-------- Page excerpt --------
It’s been clear that Inspire Brands has been gunning to be a major industry player since the moment the company was created with the combination of Arby’s and Buffalo Wild Wings back in 2018.
It has made deal upon deal since then, bringing in Sonic Drive-Ins and Jimmy John’s to the fold.
But its play for Dunkin’ Brands, acknowledged on Sunday, would be by far its biggest, a deal likely valued at more than $9 billion that would be the industry’s biggest in six years, when Burger King bought Tim Hortons in a bold $11 billion acquisition.
In the process, Inspire—much like Burger King in 2014—would vault itself into a stratosphere occupied by remarkably few companies: McDonald’s, Starbucks, Yum Brands and the company Burger King created in 2014, Restaurant Brands International.
In 2019, the Inspire Brands concepts, along with Dunkin’ and Baskin-Robbins, generated $27 billion in global system sales.
By comparison, RBI’s concepts, including Popeyes Louisiana Kitchen, generated $34 billion and Starbucks $37.3 billion. Yum Brands is a $53 billion behemoth, and McDonald’s just crossed the $100 billion mark.
-------- Given data --------
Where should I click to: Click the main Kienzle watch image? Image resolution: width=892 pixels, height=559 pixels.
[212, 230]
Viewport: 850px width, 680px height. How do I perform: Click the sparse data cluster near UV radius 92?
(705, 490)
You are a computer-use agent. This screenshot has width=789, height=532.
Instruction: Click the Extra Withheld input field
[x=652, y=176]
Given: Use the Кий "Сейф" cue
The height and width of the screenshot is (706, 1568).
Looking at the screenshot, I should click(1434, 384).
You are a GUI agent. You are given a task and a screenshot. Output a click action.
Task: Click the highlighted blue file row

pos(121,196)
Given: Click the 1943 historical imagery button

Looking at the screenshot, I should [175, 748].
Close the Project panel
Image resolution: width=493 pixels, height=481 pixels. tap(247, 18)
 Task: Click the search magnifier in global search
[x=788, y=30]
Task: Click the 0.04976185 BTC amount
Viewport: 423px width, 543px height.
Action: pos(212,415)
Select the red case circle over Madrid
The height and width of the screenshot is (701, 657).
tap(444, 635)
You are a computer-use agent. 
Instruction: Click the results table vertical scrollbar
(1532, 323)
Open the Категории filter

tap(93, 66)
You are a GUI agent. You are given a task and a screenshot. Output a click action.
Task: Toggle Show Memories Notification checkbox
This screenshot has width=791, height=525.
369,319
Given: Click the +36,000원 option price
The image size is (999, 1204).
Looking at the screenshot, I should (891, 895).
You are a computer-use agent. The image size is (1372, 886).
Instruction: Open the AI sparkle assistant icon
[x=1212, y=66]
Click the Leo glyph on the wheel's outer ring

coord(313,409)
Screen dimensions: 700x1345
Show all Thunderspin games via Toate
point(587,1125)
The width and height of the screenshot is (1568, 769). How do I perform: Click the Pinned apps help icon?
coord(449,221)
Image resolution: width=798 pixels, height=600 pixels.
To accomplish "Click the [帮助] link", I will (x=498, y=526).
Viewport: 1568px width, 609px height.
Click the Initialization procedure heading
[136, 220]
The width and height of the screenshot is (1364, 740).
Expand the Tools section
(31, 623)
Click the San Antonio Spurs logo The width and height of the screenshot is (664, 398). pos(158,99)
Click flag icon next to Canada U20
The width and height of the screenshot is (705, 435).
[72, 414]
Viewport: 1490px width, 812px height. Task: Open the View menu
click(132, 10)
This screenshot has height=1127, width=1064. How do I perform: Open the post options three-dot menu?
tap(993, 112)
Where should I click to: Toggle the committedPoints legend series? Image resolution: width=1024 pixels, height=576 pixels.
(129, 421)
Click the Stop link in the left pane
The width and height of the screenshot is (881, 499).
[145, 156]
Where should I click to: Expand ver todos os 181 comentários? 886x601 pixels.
--------
Problems to solve>
1: In the article on Inspire Brands' bid for Dunkin', how much did Burger King pay in its acquisition of Tim Hortons?
2: List the companies that the article on Inspire Brands' bid for Dunkin' names as occupying the stratosphere Inspire would vault itself into.

Results for the exercise>
1: $11 billion.

2: McDonald's, Starbucks, Yum Brands, and Restaurant Brands International.